WORK INSTRUCTION ::
Look through the data below for the line with "Font Color (1046, 440)" and the line with "SQUARE (369, 1930)", then transcribe exactly from the first through the second, leaving out all pictures.

LISTED RECORDS ::

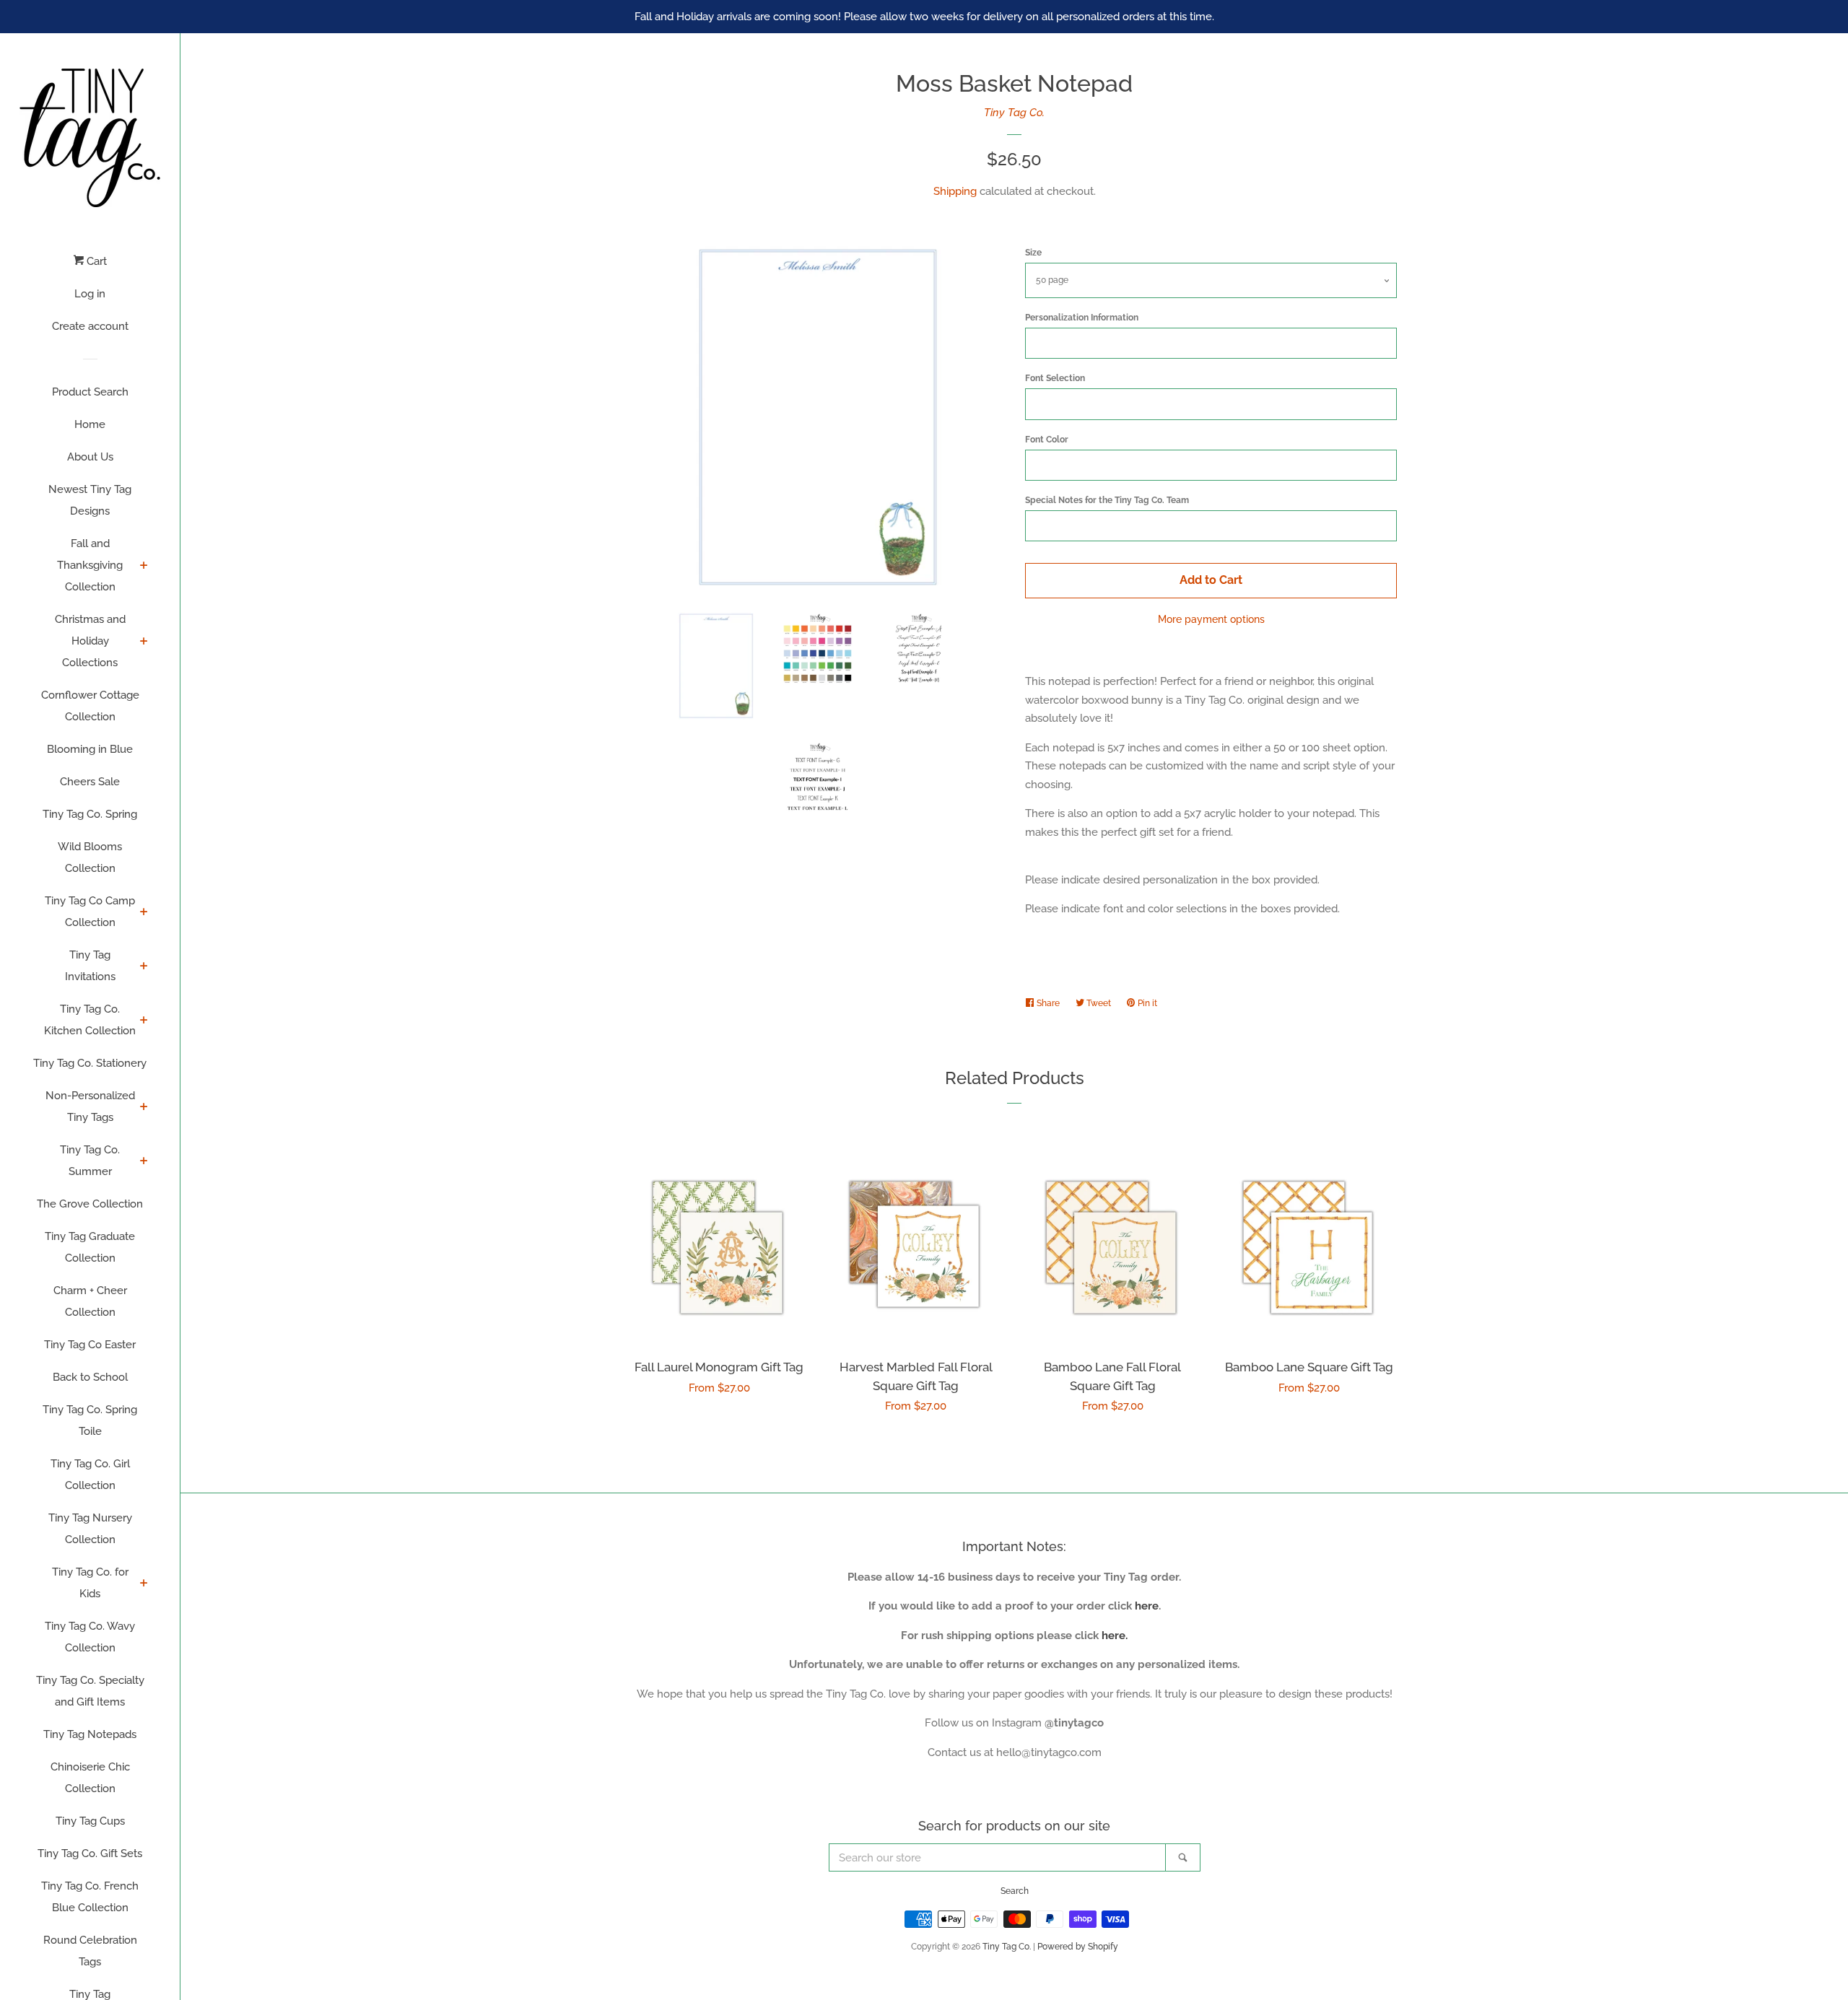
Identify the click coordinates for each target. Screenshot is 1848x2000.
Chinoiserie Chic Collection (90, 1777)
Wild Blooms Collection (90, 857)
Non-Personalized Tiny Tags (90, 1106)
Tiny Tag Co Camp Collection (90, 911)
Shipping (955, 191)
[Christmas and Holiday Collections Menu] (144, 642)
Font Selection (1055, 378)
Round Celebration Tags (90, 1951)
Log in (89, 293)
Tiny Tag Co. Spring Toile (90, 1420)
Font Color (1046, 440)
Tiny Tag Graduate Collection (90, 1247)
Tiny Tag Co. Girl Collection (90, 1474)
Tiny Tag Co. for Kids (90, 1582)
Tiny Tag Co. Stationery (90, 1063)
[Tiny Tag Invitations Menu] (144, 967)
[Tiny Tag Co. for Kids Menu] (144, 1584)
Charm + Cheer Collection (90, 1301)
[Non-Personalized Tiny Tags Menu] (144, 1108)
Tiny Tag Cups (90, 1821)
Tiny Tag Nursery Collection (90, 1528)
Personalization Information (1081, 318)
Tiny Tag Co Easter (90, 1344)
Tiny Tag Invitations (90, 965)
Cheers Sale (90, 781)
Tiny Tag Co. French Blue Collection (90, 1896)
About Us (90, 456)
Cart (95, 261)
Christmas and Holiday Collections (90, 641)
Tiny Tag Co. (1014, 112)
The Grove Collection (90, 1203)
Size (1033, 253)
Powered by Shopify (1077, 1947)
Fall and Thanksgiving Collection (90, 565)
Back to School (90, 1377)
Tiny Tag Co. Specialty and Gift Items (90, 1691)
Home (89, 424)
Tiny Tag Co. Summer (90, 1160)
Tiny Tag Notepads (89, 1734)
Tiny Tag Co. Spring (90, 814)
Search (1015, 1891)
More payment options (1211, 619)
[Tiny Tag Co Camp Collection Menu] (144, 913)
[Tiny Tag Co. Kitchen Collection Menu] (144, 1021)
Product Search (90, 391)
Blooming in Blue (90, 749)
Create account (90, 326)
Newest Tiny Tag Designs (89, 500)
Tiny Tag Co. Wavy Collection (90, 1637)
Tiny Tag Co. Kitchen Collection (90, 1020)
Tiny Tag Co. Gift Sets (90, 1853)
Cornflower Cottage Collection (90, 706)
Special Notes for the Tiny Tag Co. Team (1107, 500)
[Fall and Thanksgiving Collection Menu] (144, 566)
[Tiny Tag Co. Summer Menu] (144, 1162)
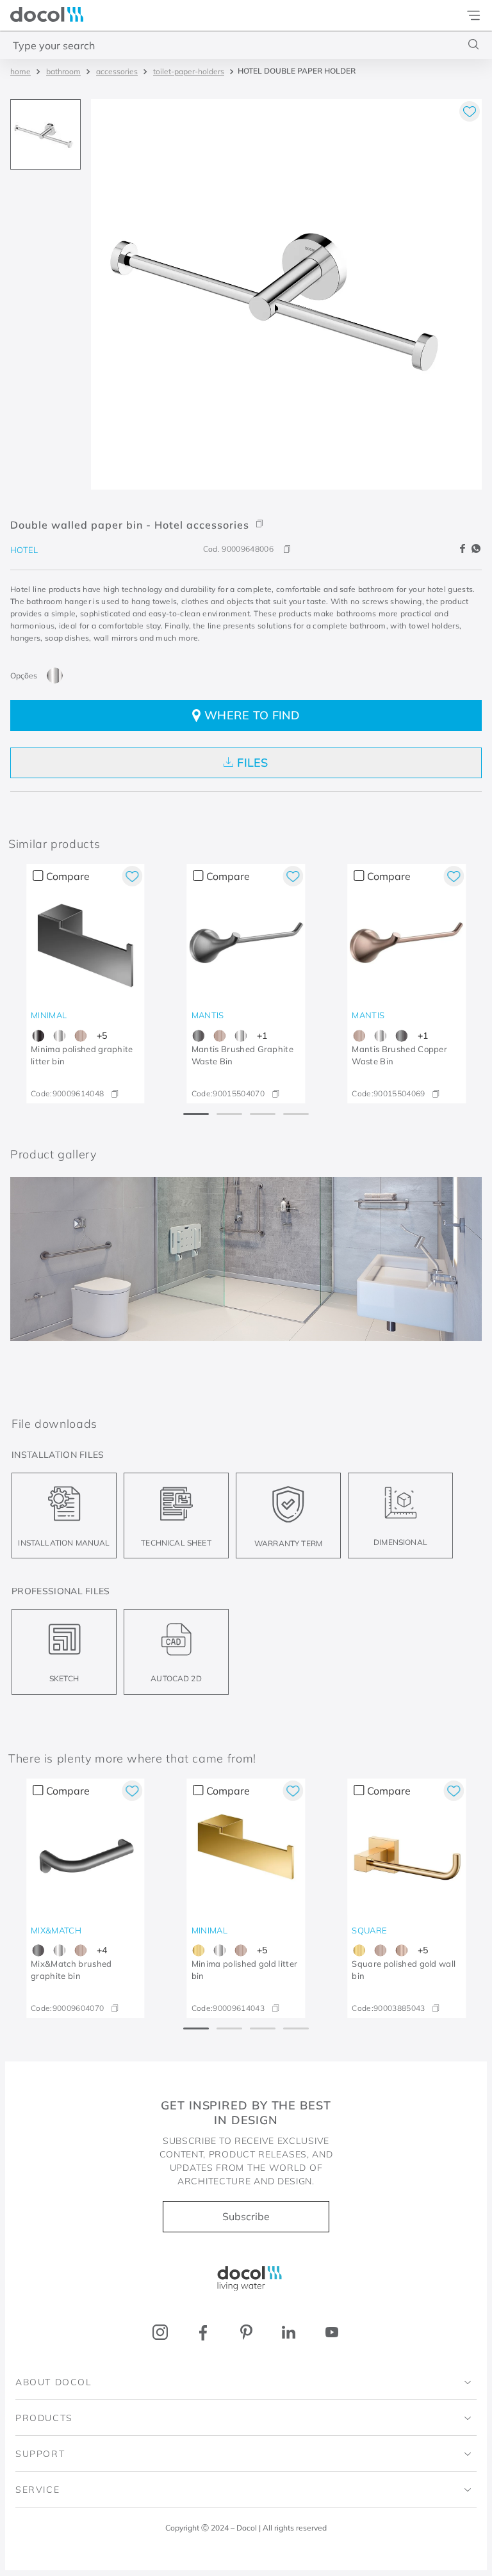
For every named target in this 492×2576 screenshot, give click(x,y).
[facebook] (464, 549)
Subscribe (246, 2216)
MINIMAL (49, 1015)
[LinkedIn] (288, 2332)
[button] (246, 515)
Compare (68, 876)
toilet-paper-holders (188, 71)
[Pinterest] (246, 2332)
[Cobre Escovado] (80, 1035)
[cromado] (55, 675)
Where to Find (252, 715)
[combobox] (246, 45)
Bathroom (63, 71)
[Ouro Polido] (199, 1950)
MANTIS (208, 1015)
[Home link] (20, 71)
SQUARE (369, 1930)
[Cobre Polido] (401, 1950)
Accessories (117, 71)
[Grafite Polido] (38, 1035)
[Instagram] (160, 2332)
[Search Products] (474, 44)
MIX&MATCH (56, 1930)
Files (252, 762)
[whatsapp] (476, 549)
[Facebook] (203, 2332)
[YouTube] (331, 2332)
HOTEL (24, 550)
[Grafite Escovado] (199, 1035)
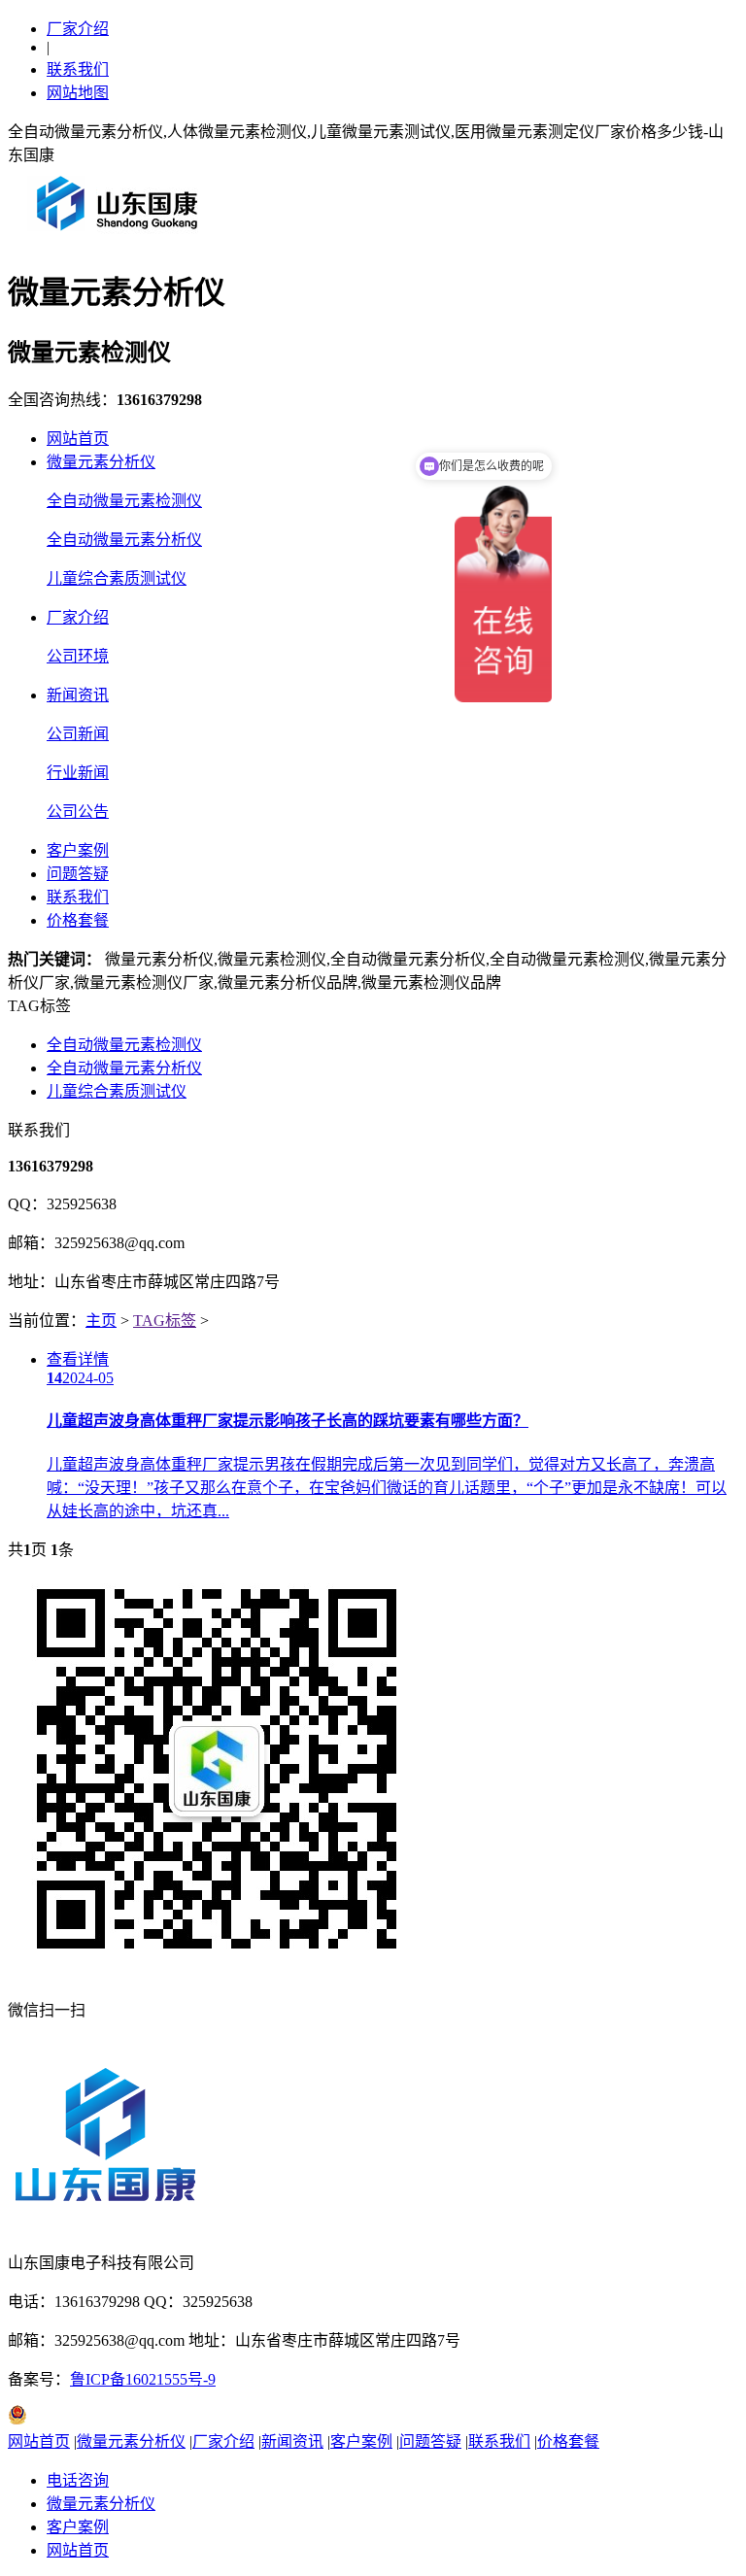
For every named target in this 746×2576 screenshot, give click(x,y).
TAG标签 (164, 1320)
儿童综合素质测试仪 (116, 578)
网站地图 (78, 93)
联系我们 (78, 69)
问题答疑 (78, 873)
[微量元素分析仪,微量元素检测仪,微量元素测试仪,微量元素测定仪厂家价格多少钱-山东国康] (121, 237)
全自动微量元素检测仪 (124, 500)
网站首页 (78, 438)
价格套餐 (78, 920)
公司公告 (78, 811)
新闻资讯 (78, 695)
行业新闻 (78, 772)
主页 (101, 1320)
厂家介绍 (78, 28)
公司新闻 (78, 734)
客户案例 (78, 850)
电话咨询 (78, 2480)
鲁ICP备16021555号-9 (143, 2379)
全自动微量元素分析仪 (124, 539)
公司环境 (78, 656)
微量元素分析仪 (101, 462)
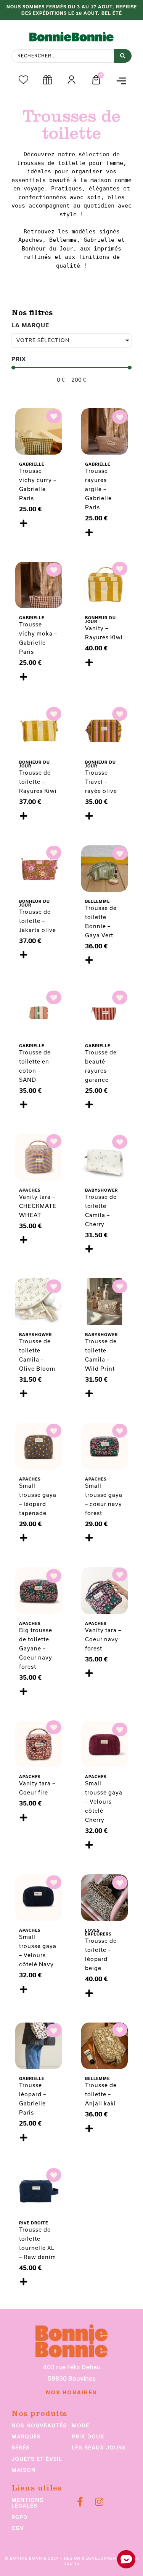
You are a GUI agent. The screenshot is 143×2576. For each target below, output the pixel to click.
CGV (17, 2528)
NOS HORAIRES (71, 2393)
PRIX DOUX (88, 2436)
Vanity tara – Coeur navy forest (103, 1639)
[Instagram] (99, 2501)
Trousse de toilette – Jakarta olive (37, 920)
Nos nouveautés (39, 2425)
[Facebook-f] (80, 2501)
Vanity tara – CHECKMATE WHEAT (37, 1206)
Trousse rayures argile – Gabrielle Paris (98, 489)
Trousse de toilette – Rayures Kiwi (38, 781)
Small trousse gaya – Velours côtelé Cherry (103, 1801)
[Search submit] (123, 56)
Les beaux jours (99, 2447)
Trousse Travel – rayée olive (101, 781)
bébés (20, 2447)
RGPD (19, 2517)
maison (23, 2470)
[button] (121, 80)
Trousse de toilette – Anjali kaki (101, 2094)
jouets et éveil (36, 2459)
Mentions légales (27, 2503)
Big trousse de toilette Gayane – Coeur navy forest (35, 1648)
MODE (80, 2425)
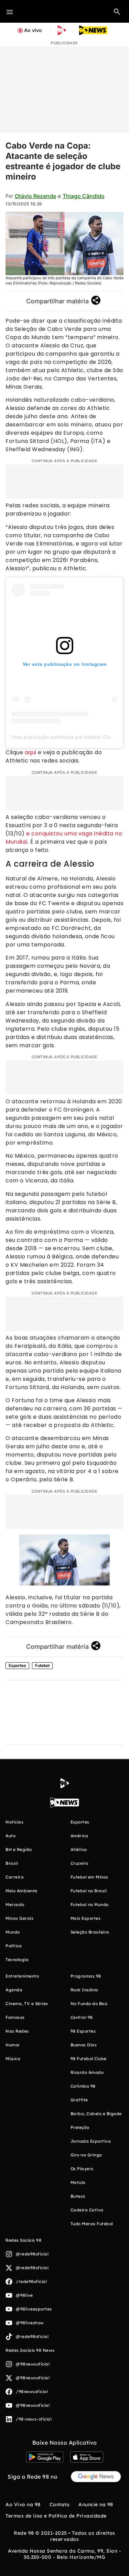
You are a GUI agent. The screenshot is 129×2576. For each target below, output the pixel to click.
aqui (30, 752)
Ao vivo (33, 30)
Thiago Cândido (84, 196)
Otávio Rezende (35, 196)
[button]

REPLY ::
Font Color (1046, 440)
Tiny Tag Graduate Collection (90, 1247)
Tiny Tag Co. Girl Collection (90, 1474)
Tiny Tag Co. for Kids (90, 1582)
Tiny Tag Co. Stationery (90, 1063)
[Tiny Tag Invitations Menu] (144, 967)
[Tiny Tag Co. for Kids Menu] (144, 1584)
Charm + Cheer Collection (90, 1301)
[Non-Personalized Tiny Tags Menu] (144, 1108)
Tiny Tag Cups (90, 1821)
Tiny Tag Nursery Collection (90, 1528)
Personalization Information (1081, 318)
Tiny Tag Co Easter (90, 1344)
Tiny Tag Invitations (90, 965)
Cheers Sale (90, 781)
Tiny Tag Co. French Blue Collection (90, 1896)
About Us (90, 456)
Cart (95, 261)
Christmas and Holiday Collections (90, 641)
Tiny Tag Co. (1014, 112)
The Grove Collection (90, 1203)
Size (1033, 253)
Powered by Shopify (1077, 1947)
Fall and Thanksgiving Collection (90, 565)
Back to School (90, 1377)
Tiny Tag Co. Specialty and Gift Items (90, 1691)
Home (89, 424)
Tiny Tag Co. Summer (90, 1160)
Tiny Tag Notepads (89, 1734)
Tiny Tag Co. Spring (90, 814)
Search (1015, 1891)
More payment options (1211, 619)
[Tiny Tag Co Camp Collection Menu] (144, 913)
[Tiny Tag Co. Kitchen Collection Menu] (144, 1021)
Product Search (90, 391)
Blooming in Blue (90, 749)
Create account (90, 326)
Newest Tiny Tag Designs (89, 500)
Tiny Tag Co. Wavy Collection (90, 1637)
Tiny Tag Co. Kitchen Collection (90, 1020)
Tiny Tag Co. Gift Sets (90, 1853)
Cornflower Cottage Collection (90, 706)
Special Notes for the Tiny Tag Co. Team (1107, 500)
[Fall and Thanksgiving Collection Menu] (144, 566)
[Tiny Tag Co. Summer Menu] (144, 1162)
For every named target in this 492×2576 screenshot, give click(x,y).
[facebook] (464, 549)
Subscribe (246, 2216)
MINIMAL (49, 1015)
[LinkedIn] (288, 2332)
[button] (246, 515)
Compare (68, 876)
toilet-paper-holders (188, 71)
[Pinterest] (246, 2332)
[Cobre Escovado] (80, 1035)
[cromado] (55, 675)
Where to Find (252, 715)
[combobox] (246, 45)
Bathroom (63, 71)
[Ouro Polido] (199, 1950)
MANTIS (208, 1015)
[Home link] (20, 71)
SQUARE (369, 1930)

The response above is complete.